Weathering the Storm: Have IDAs Helped Low-Income Homebuyers Avoid Foreclosure?, a study by CFED and the Urban Institute, reports on the relationship between AFI IDA participation, loan terms, and homeownership success, as measured by foreclosure rates.
The participating AFI grantees included:
The researchers tracked 831 homebuyers in 17 states who had purchased homes using IDAs between 1999 and 2007. They researchers compared the participants’ mortgage interest rates and foreclosure rates to other low-income homebuyers who purchased homes in the same communities over the same time period.

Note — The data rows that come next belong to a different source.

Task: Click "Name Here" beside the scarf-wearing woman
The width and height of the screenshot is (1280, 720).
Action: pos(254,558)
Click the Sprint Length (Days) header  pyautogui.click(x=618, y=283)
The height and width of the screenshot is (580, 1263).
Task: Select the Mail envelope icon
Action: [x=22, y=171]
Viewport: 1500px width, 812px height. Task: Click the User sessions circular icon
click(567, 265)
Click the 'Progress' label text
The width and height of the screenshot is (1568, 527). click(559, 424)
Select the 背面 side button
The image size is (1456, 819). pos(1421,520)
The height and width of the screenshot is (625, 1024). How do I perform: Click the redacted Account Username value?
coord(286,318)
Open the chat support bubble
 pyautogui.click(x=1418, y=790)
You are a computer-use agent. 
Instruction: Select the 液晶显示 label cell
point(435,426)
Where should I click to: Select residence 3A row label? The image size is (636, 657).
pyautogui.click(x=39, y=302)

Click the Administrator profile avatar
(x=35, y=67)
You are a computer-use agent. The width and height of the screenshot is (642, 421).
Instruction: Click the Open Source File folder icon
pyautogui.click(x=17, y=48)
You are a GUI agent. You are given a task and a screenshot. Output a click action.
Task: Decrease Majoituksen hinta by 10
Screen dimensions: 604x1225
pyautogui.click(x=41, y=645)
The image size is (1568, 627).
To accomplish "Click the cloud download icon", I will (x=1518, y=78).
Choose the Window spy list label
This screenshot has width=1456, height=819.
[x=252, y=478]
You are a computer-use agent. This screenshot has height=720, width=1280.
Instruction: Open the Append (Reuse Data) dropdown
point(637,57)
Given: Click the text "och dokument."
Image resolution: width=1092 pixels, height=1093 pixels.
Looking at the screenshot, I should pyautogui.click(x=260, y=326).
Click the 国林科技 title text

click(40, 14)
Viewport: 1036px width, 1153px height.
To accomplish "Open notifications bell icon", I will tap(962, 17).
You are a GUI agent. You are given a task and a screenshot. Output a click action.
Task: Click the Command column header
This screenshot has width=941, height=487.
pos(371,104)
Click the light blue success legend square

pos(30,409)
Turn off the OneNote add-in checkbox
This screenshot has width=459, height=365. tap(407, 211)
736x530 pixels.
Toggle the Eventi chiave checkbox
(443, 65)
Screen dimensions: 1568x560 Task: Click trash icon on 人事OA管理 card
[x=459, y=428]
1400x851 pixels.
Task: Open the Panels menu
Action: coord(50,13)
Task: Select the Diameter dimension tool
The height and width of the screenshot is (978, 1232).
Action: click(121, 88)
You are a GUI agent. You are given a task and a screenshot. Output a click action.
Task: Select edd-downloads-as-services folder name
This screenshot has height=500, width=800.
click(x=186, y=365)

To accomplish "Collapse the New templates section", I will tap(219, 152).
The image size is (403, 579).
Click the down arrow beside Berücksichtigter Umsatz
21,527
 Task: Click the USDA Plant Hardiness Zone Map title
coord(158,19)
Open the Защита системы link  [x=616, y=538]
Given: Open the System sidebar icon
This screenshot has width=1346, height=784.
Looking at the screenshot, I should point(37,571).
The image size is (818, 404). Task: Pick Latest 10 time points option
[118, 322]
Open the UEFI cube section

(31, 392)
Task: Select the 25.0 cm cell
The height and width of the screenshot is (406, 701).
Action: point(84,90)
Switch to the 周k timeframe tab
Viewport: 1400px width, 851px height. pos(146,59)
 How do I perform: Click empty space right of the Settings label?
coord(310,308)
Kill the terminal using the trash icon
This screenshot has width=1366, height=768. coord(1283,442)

The research findings are that IDA homebuyers were two to three times less likely to lose their homes to foreclosure. Compared to 20 percent of the broader sample, only 1.5 percent of IDA homebuyers obtained high-interest mortgage rates. These findings are consistent with the hypothesis that the bundle of services and features of IDA programs (such as matched savings, financial and homebuyer education, and oversight of or guidance regarding loan products) enable families to obtain affordable mortgages and experience successful and sustainable homeownership outcomes.
The matched savings component of IDAs is influential in enabling accountholders to make larger down payments on home purchases than they would without an IDA. This is particularly noteworthy because of the far-reaching effects an initial down payment can have on building assets through homeownership. IDA accountholders can obtain more initial equity when purchasing their homes. This can result in more affordable loan terms. The financial education component of AFI projects generally covers topics related to credit building and repair. AFI grantees that focus on homeownership may also require homebuyer counseling, which generally cover the steps involved in purchasing a home and qualifying for a loan. These educational pieces help reinforce savings behavior and provide accountholders with the crucial information and guidance for navigating home purchasing and obtaining loans.
Amy Kennedy, of AFI grantee La Casa of Goshen, says the financial education component truly empowers accountholders during the home purchasing process, helping them to thoroughly understand the entire process and all of the players involved. It “teaches them to be in the driver’s seat,” she says.
Robert Schordock, Executive Director of WECO Fund in Cleveland, another AFI grantee, emphasizes that through financial education, his organization teaches IDA accountholders to understand all the steps in buying a home and to also “look beyond the closing date, 2–3 years into the future,” in order to fully understand what it means to own a home. Schordock says understanding the expenses that come with homeownership (such as utilities, property taxes) contributes to IDA homebuyers’ ability to make informed decisions during the home purchase process and afterward.
AFI grantees monitor specific aspects of how the IDA matching funds are used specifically in regard to the loan types and terms. As witnessed through the six AFI-funded IDA projects studied, some projects have explicit restrictions on what types of loans and other conditions (e.g., fees, housing price and location) will be accepted when using IDA savings to purchase a home. This is to ensure that the loan terms and other related conditions are affordable and not predatory. Other programs help the accountholders identity lenders and homeownership assistance programs and products that present wise and affordable options for them. Furthermore, IDA programs require accountholders to have their loan terms reviewed and approved by staff. This provides an important additional layer of oversight, which can contribute to accountholders purchasing loans with affordable terms and making them less prone to foreclosure.
The study provides a compelling contribution to research that is highlighting a positive relationship between IDA programs and homeownership success. The specific financial, educational, and monitoring components offered by AFI-funded IDA projects enable IDA accountholders to make well-informed decisions throughout the home purchasing process and, as a result, lead them toward building wealth.